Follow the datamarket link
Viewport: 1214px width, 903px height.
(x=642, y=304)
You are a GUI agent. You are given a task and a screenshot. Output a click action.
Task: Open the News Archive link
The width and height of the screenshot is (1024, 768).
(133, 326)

---*---

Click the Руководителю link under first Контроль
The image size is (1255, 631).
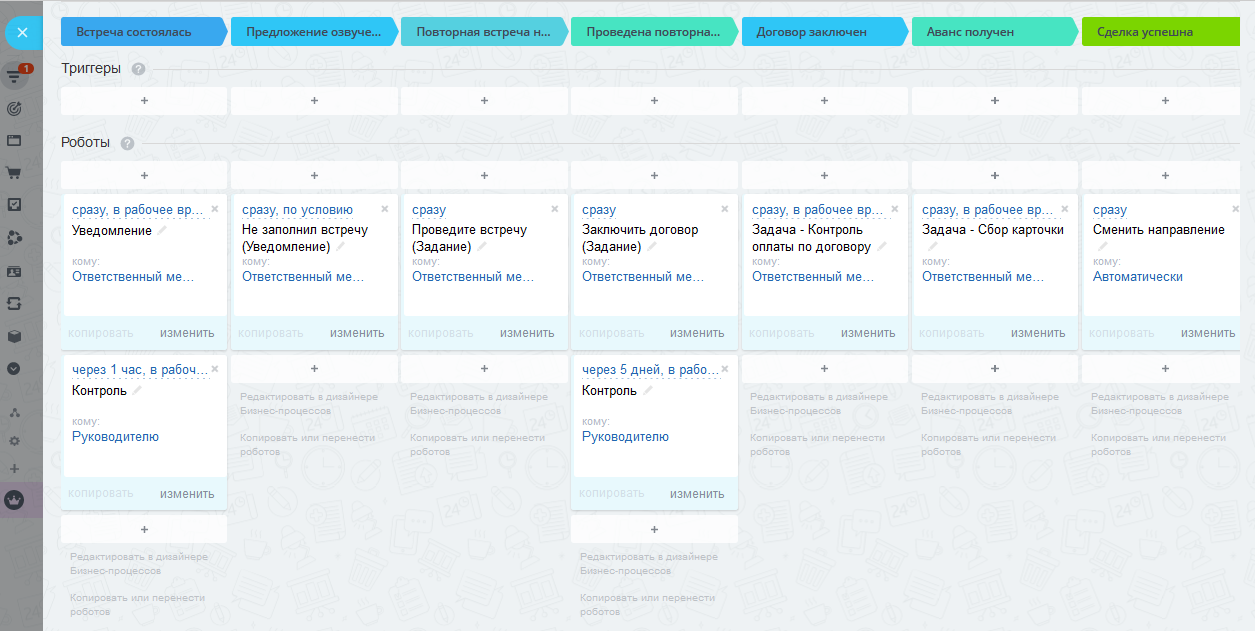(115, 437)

---*---

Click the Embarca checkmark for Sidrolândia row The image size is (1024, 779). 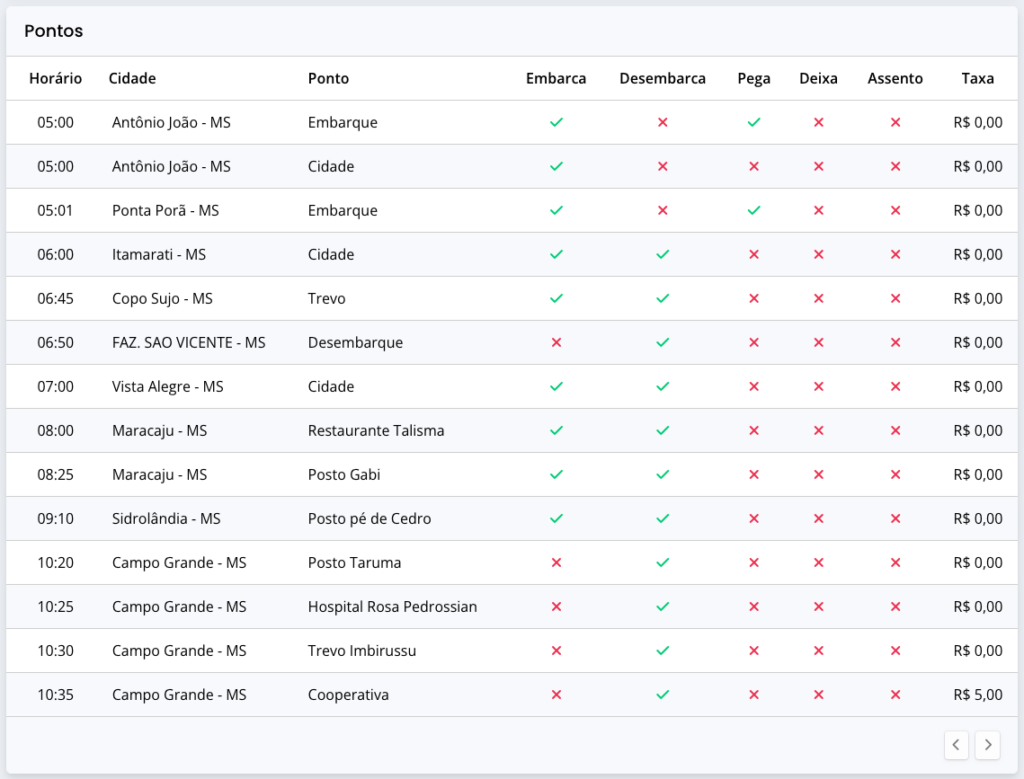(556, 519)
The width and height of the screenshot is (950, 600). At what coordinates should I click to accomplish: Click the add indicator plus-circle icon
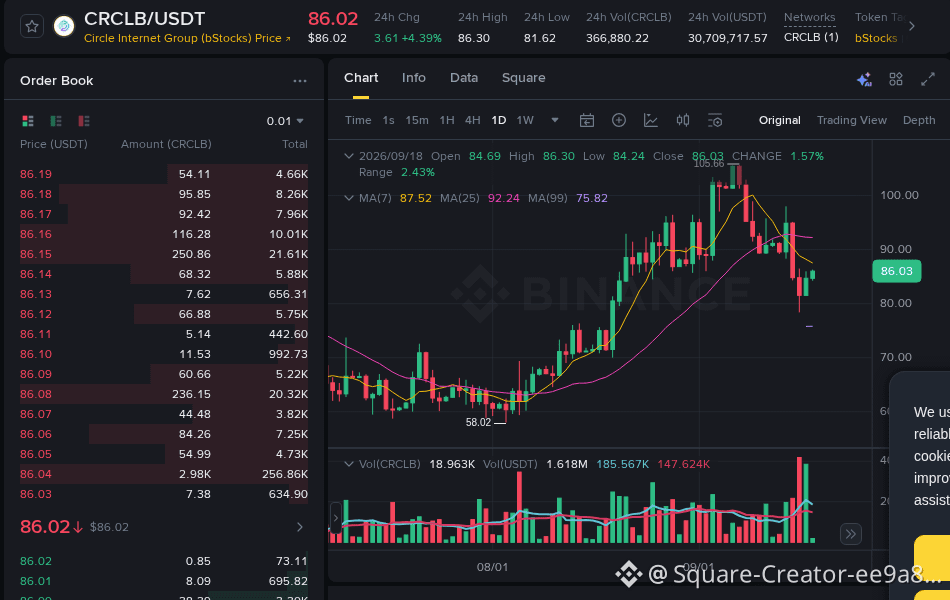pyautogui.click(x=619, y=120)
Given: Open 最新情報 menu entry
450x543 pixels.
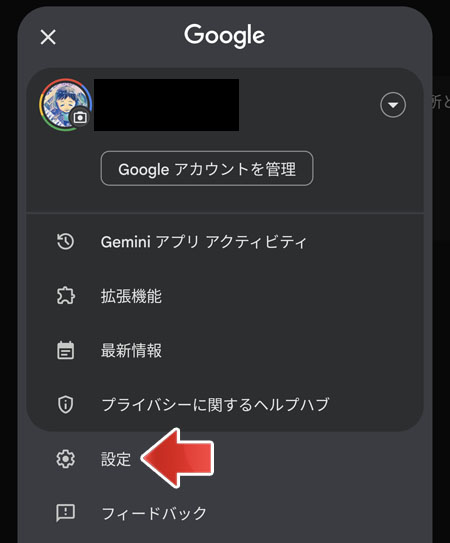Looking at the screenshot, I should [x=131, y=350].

---*---

**What you are asked to do**
Check each line of the material above for the string "Open". Please count those that have it and reply with the number only.

**Answer to the exercise**
2